With the end of cookies and Mobile Advertising ID’s fast approaching, there is no shortage of discussion about ways to maintain some form of user identification. We need to figure out how data-driven advertising will work within the scope of privacy regulations and technical possibilities. Lately, this debate has revolved around two very different strategic approaches: shared user IDs and cohorts.
Shared user IDs
Shared user IDs aim at solving three main issues related to third-party IDs (and their disappearance):
- The inefficiencies related to cookie matching and the drop off between platforms using different identification framework. This renders up to 50% of web-based user data and inventory to be unusable.
- The need for user IDs to be accessible to 3rd parties to the main web server. Instead, these will be replaced by a shared first-party ID, which the server itself provides.

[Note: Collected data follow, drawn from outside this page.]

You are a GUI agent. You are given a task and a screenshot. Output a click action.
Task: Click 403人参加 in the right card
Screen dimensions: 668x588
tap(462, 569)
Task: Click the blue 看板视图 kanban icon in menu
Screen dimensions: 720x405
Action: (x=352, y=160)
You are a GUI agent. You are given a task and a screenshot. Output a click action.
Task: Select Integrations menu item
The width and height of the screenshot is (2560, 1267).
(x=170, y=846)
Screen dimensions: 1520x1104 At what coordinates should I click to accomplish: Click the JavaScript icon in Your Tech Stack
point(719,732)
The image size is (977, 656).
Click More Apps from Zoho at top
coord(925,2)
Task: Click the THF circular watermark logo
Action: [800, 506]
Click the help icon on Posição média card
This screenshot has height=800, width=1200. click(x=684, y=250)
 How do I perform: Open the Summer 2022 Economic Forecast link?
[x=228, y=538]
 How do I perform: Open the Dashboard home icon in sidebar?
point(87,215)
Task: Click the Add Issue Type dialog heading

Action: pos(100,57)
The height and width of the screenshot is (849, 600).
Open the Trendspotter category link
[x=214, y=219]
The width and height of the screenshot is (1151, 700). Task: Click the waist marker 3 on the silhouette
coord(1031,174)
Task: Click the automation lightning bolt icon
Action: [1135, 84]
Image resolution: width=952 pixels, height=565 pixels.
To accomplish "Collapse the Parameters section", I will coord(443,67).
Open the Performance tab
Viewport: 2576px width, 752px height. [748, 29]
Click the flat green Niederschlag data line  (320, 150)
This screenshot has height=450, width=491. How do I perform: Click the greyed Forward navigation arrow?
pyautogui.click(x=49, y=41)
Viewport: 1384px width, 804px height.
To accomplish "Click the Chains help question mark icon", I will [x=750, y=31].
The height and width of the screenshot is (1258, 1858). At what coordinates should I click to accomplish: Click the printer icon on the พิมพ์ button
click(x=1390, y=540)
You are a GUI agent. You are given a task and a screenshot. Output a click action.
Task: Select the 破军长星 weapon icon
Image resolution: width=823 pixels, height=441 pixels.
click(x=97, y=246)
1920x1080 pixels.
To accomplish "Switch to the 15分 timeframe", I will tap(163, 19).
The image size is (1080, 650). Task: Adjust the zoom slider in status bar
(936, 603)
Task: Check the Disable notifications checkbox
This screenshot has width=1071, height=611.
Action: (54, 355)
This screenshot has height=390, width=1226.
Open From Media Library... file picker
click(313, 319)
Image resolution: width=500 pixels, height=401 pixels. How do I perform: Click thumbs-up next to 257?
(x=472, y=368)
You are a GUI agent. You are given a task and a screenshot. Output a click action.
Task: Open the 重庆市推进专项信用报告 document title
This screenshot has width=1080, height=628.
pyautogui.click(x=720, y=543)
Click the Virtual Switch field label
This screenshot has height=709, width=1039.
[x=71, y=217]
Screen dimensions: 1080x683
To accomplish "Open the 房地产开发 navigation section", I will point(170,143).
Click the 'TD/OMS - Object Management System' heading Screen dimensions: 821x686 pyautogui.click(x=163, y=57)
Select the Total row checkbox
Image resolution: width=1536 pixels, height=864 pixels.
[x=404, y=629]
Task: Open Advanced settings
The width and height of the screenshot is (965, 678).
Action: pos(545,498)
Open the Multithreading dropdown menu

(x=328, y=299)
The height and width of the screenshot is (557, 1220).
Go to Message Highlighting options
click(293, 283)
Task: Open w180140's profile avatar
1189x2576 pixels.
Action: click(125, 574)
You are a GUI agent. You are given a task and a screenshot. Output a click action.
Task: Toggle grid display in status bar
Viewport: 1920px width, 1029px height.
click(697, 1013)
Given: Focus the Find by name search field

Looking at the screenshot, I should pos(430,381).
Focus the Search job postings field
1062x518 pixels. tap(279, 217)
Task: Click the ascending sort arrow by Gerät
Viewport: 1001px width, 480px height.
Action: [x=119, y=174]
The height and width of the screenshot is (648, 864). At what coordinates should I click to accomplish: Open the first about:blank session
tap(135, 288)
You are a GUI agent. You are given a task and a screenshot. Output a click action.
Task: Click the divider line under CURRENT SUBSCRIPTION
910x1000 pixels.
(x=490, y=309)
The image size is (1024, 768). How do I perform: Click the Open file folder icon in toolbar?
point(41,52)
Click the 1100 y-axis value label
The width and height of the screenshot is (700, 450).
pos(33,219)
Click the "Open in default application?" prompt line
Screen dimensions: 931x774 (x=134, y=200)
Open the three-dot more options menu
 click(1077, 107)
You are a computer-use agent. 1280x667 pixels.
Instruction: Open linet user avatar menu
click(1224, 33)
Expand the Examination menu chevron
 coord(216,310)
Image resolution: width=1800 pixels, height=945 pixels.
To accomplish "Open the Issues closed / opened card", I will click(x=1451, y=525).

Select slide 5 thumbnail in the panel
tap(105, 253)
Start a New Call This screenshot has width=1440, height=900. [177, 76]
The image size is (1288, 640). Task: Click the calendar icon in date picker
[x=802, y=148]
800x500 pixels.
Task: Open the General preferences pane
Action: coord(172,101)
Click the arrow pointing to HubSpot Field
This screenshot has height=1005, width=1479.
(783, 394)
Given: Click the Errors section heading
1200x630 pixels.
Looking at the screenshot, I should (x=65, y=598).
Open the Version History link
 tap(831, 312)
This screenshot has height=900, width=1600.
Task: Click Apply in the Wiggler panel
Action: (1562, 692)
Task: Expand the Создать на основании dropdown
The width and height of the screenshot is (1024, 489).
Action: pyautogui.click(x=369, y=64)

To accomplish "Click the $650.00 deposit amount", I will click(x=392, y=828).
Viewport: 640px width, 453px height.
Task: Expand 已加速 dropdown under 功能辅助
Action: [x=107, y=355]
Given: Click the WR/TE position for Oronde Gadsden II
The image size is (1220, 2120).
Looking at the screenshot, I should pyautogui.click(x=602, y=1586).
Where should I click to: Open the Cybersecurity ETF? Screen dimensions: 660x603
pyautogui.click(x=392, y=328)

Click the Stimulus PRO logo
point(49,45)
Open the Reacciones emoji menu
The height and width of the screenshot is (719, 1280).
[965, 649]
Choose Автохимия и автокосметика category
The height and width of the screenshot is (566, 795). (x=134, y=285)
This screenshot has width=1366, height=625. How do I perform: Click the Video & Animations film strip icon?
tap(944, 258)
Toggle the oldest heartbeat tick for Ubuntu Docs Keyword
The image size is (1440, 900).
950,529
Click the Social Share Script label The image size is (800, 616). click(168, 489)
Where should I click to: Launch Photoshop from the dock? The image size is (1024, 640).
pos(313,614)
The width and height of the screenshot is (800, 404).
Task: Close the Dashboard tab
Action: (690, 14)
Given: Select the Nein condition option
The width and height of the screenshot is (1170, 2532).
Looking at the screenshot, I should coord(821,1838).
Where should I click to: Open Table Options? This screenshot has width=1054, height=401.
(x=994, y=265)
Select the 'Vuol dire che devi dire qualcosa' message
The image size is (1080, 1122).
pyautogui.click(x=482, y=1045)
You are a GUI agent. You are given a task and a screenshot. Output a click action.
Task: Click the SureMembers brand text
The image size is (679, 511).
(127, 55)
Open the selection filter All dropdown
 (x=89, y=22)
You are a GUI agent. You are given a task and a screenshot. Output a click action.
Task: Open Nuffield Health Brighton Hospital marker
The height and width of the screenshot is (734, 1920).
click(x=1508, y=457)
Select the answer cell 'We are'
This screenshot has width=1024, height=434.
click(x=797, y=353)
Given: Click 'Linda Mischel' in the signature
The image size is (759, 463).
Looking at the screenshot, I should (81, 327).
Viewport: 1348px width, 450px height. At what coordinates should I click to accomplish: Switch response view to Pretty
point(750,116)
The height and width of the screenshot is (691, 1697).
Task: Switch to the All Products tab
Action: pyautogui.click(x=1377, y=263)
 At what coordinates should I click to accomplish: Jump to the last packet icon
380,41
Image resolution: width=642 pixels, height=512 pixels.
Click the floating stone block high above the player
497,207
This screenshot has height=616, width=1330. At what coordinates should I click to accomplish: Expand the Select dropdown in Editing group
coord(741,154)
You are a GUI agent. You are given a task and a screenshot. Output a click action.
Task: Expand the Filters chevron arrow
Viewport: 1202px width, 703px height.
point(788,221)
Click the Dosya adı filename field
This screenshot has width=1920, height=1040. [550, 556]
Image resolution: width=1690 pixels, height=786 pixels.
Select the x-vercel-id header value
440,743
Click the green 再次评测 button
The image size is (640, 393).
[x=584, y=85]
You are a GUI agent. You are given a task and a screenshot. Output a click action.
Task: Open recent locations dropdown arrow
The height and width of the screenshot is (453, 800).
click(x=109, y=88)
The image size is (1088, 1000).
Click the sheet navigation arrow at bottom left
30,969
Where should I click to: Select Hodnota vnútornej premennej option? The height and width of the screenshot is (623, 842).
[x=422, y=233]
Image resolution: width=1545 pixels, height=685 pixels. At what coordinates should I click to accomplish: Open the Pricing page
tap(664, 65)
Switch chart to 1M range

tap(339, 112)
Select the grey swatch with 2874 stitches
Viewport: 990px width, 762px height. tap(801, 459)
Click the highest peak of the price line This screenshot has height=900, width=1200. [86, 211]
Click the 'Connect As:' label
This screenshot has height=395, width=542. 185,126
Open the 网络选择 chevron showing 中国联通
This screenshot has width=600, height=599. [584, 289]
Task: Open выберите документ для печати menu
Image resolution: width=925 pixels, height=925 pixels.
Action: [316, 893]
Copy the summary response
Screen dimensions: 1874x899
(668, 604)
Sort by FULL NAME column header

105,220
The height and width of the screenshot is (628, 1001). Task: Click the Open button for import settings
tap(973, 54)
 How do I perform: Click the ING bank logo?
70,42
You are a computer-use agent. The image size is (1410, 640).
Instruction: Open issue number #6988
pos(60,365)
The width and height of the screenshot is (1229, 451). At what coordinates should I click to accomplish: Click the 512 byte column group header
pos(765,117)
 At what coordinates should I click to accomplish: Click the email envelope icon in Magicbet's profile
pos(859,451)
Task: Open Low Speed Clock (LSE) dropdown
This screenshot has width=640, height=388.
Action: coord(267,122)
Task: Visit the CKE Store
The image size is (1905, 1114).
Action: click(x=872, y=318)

- The need for greater control around the usage of IDs and associated data, particularly concerning privacy preferences expressed by users.
On paper, shared user IDs are a very efficient and privacy compliant replacement for cookie-based IDs. Their main challenge is adoption by publishers and technology platforms as a scalable alternative to third-party identifiers. Like any currency, their value grows exponentially with usage. This implies a limited value to start with and a difficult take-off (the infamous “chicken and egg” challenge). The next few months will be critical for shared identification solutions to establish themselves as viable and scalable alternatives to third-party identifiers.
On the other hand “cohorts” approaches aim at grouping users into segments to avoid user-level data distribution. They have become a topic of discussion following Google Chrome’s Privacy Sandbox experiments. Cohorts have even been presented as the solution to privacy concerns. They are not.
Cohorts are merely a way to avoid the problem. The approach aggregates people’s data to pretend that we are treating them as groups rather than individuals. However, no regulation prevents marketers and publishers from addressing individuals. Instead, it requires those individuals to be informed about the data that is collected on them, how it is processed, the purpose of that processing, and to say whether they are ok with it.
A personal approach
Is it better to harass a group of people who have seen a particular product on a website until they buy it? Or is it better to engage in conversation with a single person to understand whether they are truly interested in the product and should be shown the ad?
Personal data is not the problem; it is how we use it that matters. Circumventing privacy by grouping personal data into “cohorts” and pretending we’re off the hook is a way to trick the letter of the law. However, more importantly, it is a way to trick users from the transparency and choice they deserve. And also, maybe, this is a way to trick the Open Web into using suboptimal methods to identify people and leverage marketing data to power advertising investments.
Another critical issue is that this may provide an opening for the large platforms to – in all impunity and under the disguise of (forced) consent — to exploit the largest “personal data vacuums” ever created.
The road to a privacy-first shared user identification future is a bumpy one. Using cohorts may seem like a safe way to avoid the bumps on the road. But they are merely a detour. And as often, taking a detour is longer and less efficient. This is particularly true if that road is controlled by an entity that can raise the toll price at will.